The biggest and best — from my perspective — is Michel Gondry’s Mood Indigo, a movie likely to be on my Ten Best list. It opens on Friday at The Carolina and boasts what in French terms is an all-star cast — Romain Duris, Audrey Tautou, Gad Elmaleh, Omar Sy. I warn, however, that this is Gondry at his Gondriest, which is to say the fantasy elements and invention are non-stop. So that means some people will immediately find it not to their liking. It’s a movie where you have to just go with it — and you might be surprised by the results. This isn’t just a goofy romantic fantasy, though. Its playfulness is countered with a surprisingly dark side. I definitely recommend it — and caution you not to bail if the the first five minutes wear you out.

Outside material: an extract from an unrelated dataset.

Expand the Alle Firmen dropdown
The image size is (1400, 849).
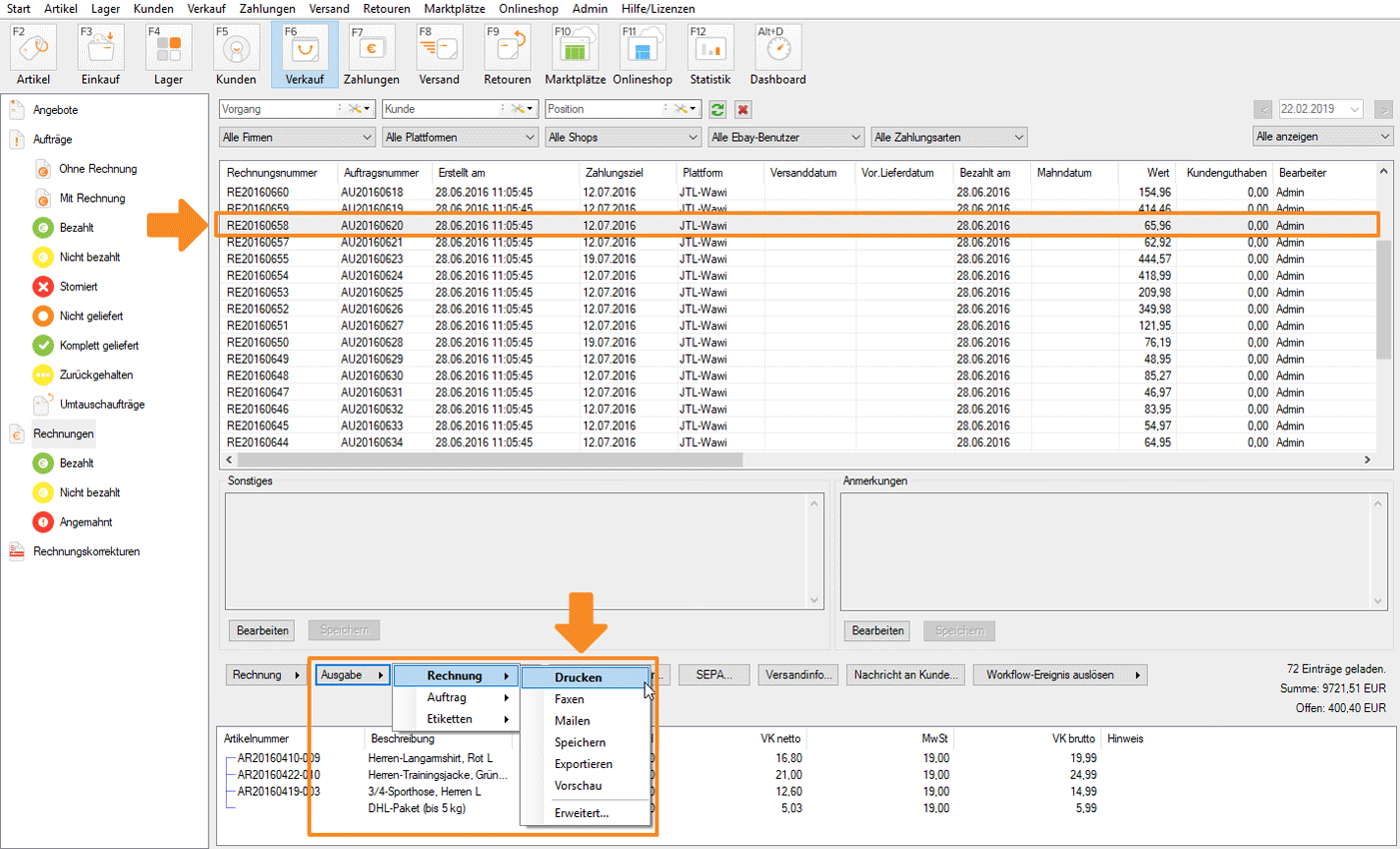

It takes some settling into — and that breathlessly creative opening will make perfect sense by the end.
Also up is Land Ho!, which opens on Friday at the Fine Arts. This is essentially an indie take on the odd couple road trip movie — with the key differences being that the odd couple in question are pushing (maybe past) 70 and the road is in Iceland. It isn’t going to surprise you very much, but it’s unfailingly likable and the unusual casting and locale make it a little more than that. The co-director of Land Ho, Martha Stephens will introduce the film on Fri., Sept.5 at 7pm and Sat., Sept. 6 at 1pm. A Q & A will follow both screenings. Viewers may remember Stephens from her first film, Passenger Pigeons, which was produced and co-edited by local filmmaker Joe Chang.

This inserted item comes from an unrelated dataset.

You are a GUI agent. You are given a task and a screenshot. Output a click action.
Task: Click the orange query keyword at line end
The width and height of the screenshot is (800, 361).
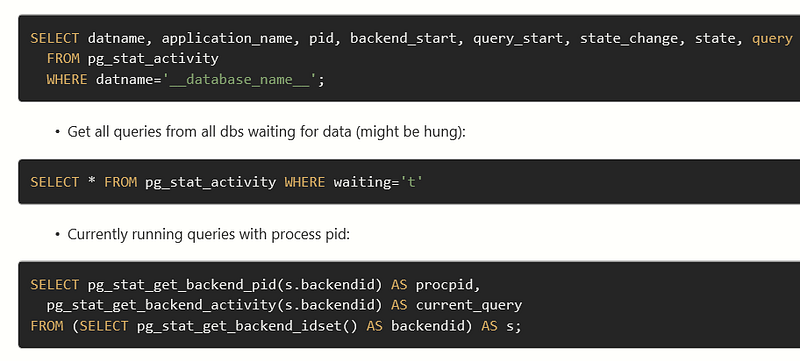tap(772, 39)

Finally, there’s Charlie McDowell’s (Malcolm’s son) The One I Love starring Mark Duplass and Elisabeth Moss, opening Friday at The Carolina. This ambitious indie with a plot the filmmakers would prefer I not discuss in detail is definitely a creative undertaking. Whether it all works is open to question, but it’s definitely something different — call it Romantic Comedy Drama Sci-Fi Fantasy — and is all about a couple whose marital problems find them being sent to weekend retreat that their therapist (Ted Danson) assures them has proven very successful. Most of the film belongs entirely to Duplass and Moss. It’s certainly worth checking out.
This week we don’t actually lose anything of note. though the Fine Arts is cutting Magic in the Moonlight to two matinee shows and Boyhood to one evening show. So far as I know, The Carolina is holding steady on art titles, though I suppose the possibility of The Identical could cause something to be split.
This week the Thursday Horror Picture Show has E.A. Dupont’s The Neanderthal Man (1953) at 8 p.m. on Thu., Sept. 4 in Theater Six at The Carolina. World Cinema is showing Yasujiro Ozu’s Good Morning (1959) on Fri., Sept. 5 in the Railroad Library in the Phil Mechanic Building. The Hendersonville Film Society is running Henry Cornelius’ I Am a Camera (1955) at 2 p.m. on Sun., Sept. 7 in the Smoky Mountain Theater at Lake Pointe Landing in Hendersonville. The Asheville Film Society will screen James Hill’s Every Day’s a Holiday (Seaside Swingers) (1965) on Tue., Sept. 9 in Theater Six at The Carolina. More on all titles in this week’s Xpress — with complete reviews in the online edition.
The only intriguing thing this week is Richard Ayoade’s (Submarine) The Double — a film that didn’t play locally.
Notable TV Screenings
I was really hopeful that the end of TCM’s “Summer Under the Stars” would produce a better crop than it has. And while crop isn’t bad by any means, it’s mostly filled with titles that have been shown many times. The notable exception is James Flood and Elliott Nugent’s The Mouthpiece (1932), an often overlooked (and infrequently shown) crime/courtroom drama — with doses of Pre-code Warner Bros. comedy — starring Warren William as an incredibly flamboyant attorney. It’s on Tues., Sept. 9 at 9:15 a.m. and deserves your attention.